Thanks in part to the fuss surrounding Geraldine Bedell and her novel The Gulf Between Us , the inaugural Emirates Airlines International Festival of Literature enjoyed a higher worldwide profile than might have been expected. The mix of writers from around the English-speaking world and from across the Middle East opened dialogues and began friendships that, in many cases, seem set to last well beyond the three days of the Festival. For example, Greg Mosse, who teaches at West Dean in Sussex and who was in Dubai to lead a number of writing classes, and Rachel Holmes, Director of Literature and Spoken Word at London's Southbank Centre, plan to bring three of the featured Arab poets to Britain later this year. They will each enjoy a week-long residency at West Dean, in Sussex, the college where Mosse leads a number of writing courses, and conclude the visit with a performance at the Southbank.
Mosse - whose wife is the novelist Kate Mosse - stressed to BookBrunch the importance of such cultural exchanges, and also said how impressed he was with the students who took part in the three sessions he had led at EAIFL. Between them, the students, aged between around 18 and 55, spoke seven languages, though the classes were conducted in English: one centred on plot and character, another on location and dialogue, with each student contributing fragments to a saga set in the Lebanon during the closing decades of the 20th century. 'The idea is free, so if any of them wants to carry it on they are welcome,' said Mosse.
Though attendance at the 50-odd sessions varied considerably (Jung Chang, Ranulph Fiennes, Kate Adie, Mark Tully and Wilbur Smith were among the top draws), audiences proved themselves to be committed and engaged. We in Britain may now be somewhat blase about literary festivals - hardly surprising, given the number we have to choose from - but in the Middle East they are novelty (Time Out Dubai thought the concept both 'radical' and 'ambitious'), and it was clear from the attention paid and from the intelligent questions fielded that there was a hunger for such events in a part of the world more used to hosting high-profile sports stars.

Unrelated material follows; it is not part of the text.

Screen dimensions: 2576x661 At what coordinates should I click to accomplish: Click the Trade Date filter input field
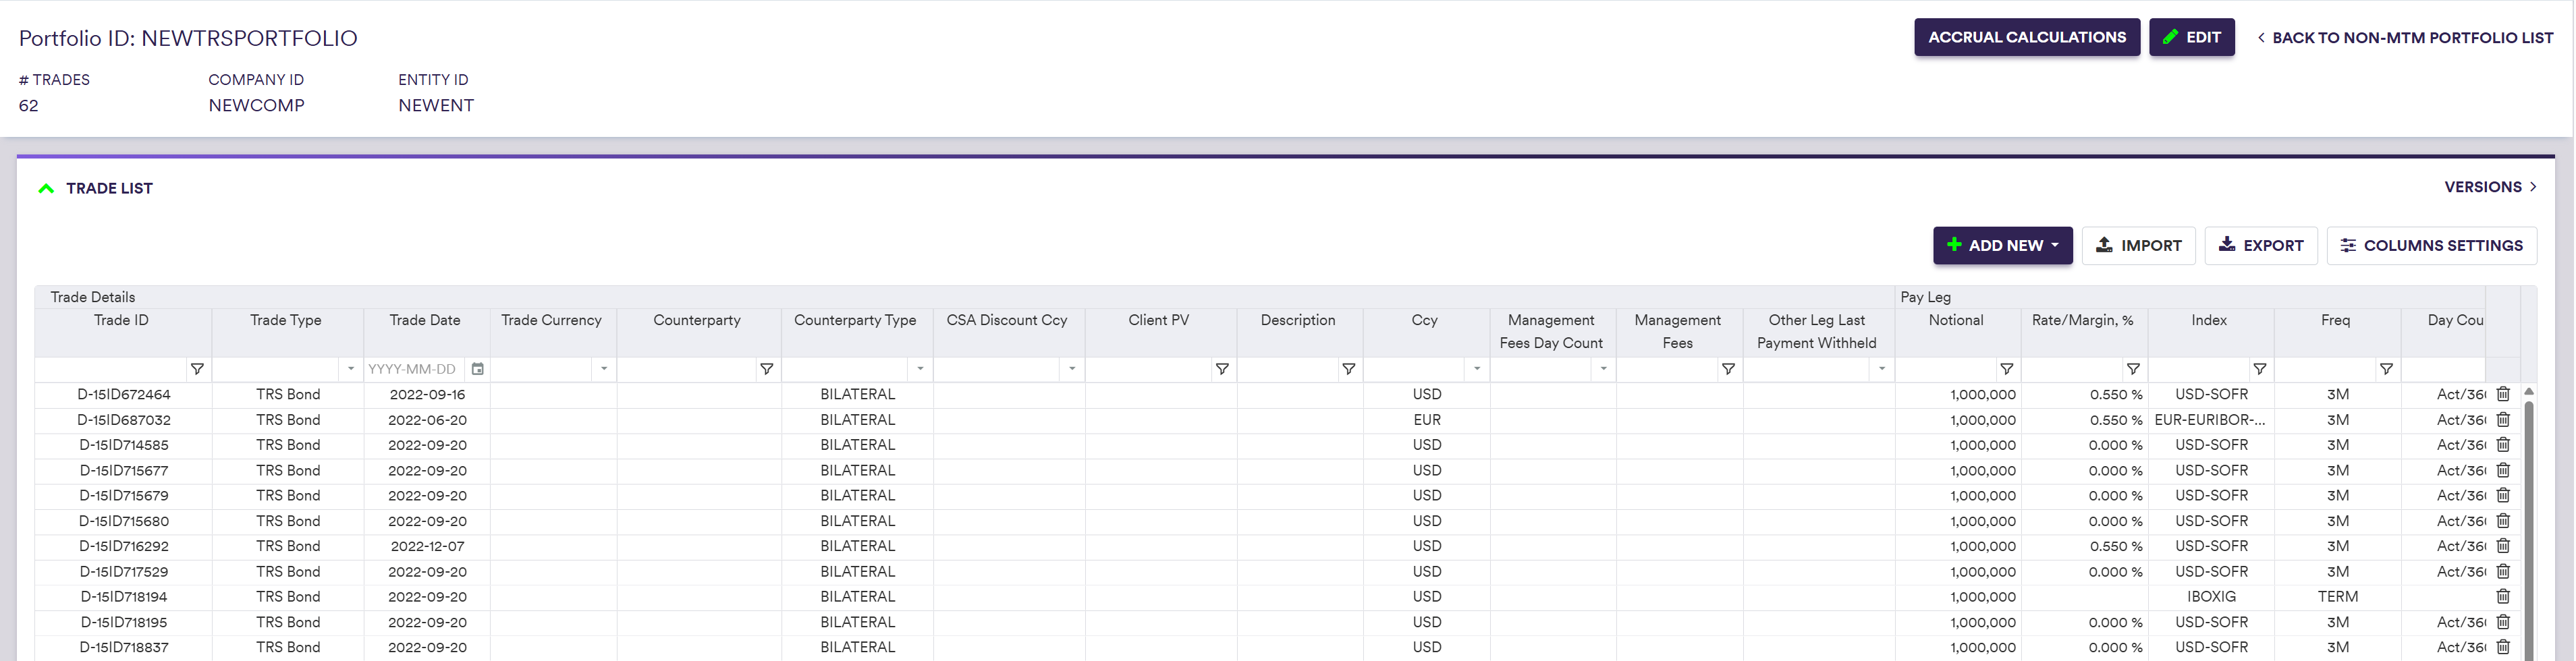pos(414,369)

Fringe events involved 900 local schoolchildren and encompassed music, dance and a display of artwork inspired by books and writers, as well as poetry workshops and storytelling; Letterland, the phonics programme for children aged three to eight, hosted a range of activities in the Kids Zone. Sunday was designated Education day, with many of the authors going out into the local community to undertake a variety of events: Kate Adie visited an international school and talked to students and teachers about the role of women and her own as a reporter. Among the questions she was asked was about the experience of being shot at. Penny Vincenzi and the Mosses went into colleges, and Peter James addressed 420 cadets at a police academy, where he was surprised to be saluted. Fiona Lindsay, one of the Festival's interviewers, drew on her work with the Royal Shakespeare Company to prepare and perform the opening act of Romeo and Juliet with a group of schoolchildren, many of whom had never heard of Shakespeare.
All in all, it was a remarkable event. Festival Director Isobel Abulhoul of Magrudy's, in whose imagination the idea took root a couple of years ago, has a great deal to be proud of. The very concept had to be explained but, with support of first Bill Samuel of Foyles, a man with business experience of the Gulf region, Programme Director Vivienne Wordley, Emirates Airlines, the event's headline sponsor, and the patronage of His Highness Sheikh Mohammed bin Rashid Al Maktoum, Chairman of the Dubai Culture and Arts Authority, her vision became reality. 'We are here as pioneers,' she said at the opening ceremony. 'We are right at the beginning of the journey, blazing a trail for others to follow.'
Photo: EAIFL authors with (far left) Programme Director Vivienne Wordley on the desert excursion that concluded the Festival.